This paper addresses document set optimization with diversity constraints, a fundamental problem in information retrieval where existing greedy approaches (MMR, DPPs) suffer from myopic decision-making. We propose NG-DivRL, a novel reinforcement learning framework that formulates the problem as a Markov Decision Process with a submodular diversity-aware reward shaping mechanism. Using an actor-critic architecture with set-to-sequence encoding, our method learns to optimize for final set quality rather than locally optimal choices. Empirical evaluation on TREC diversity benchmarks demonstrates 12-18% gains in α-NDCG and 15-22% improvements in subtopic coverage over greedy baselines.
Key findings
NG-DivRL achieves 12-18% improvements in α-NDCG and 15-22% better subtopic coverage compared to greedy baselines (MMR, DPPs) on TREC diversity benchmarks.
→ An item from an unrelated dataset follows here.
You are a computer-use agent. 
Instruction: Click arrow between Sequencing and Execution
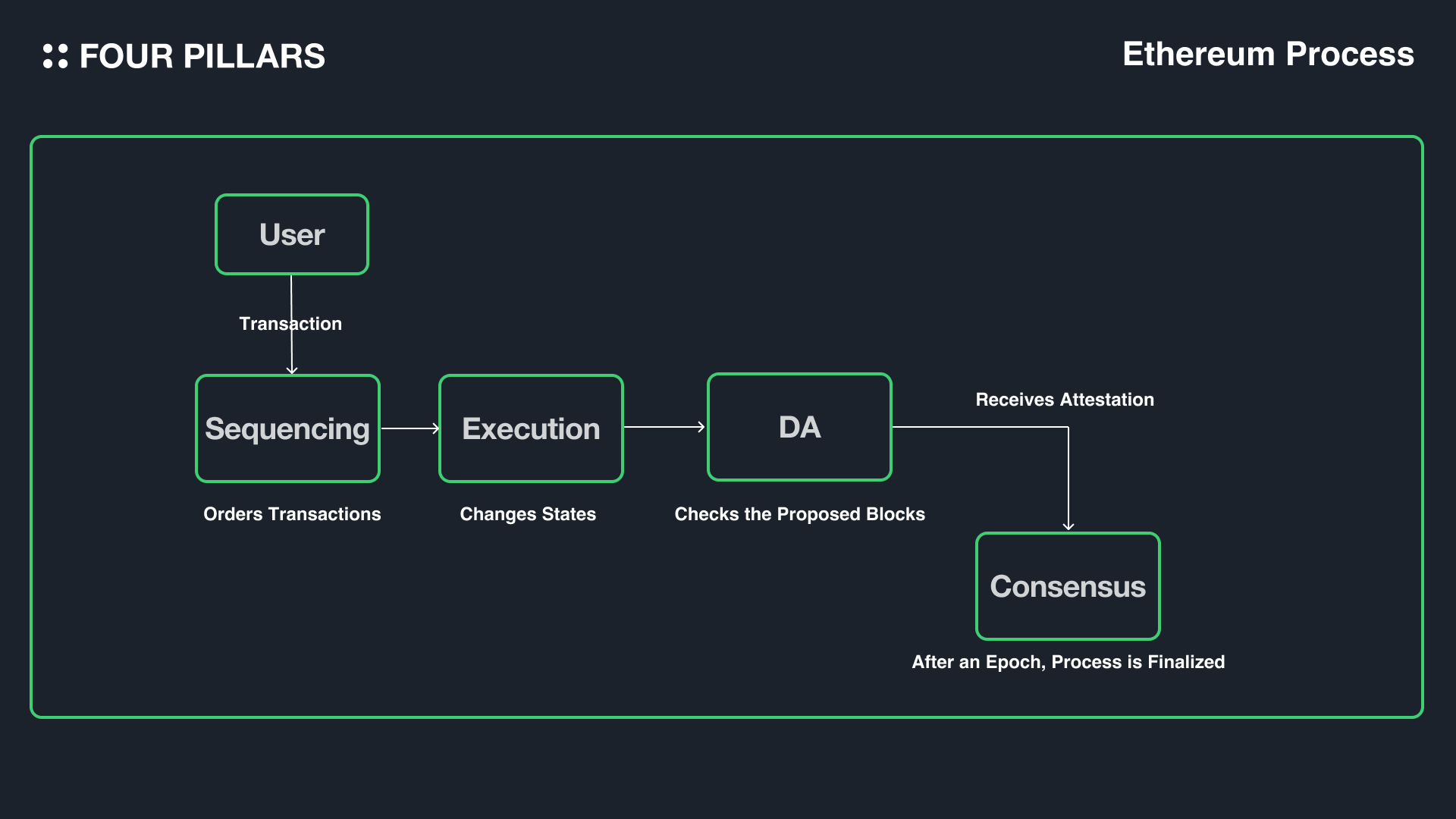(x=410, y=428)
The MDP formulation with novel state representation enables non-greedy decisions that consider future diversity contributions rather than just immediate marginal gains.
Submodular diversity-aware reward shaping provides dense training signals while preserving theoretical approximation guarantees for the learned policy.
Set-to-sequence encoding combined with actor-critic architecture effectively handles variable-size document collections and complex interactions between documents.
This represents the first end-to-end learned approach that directly optimizes for set-level diversity without relying on greedy approximation.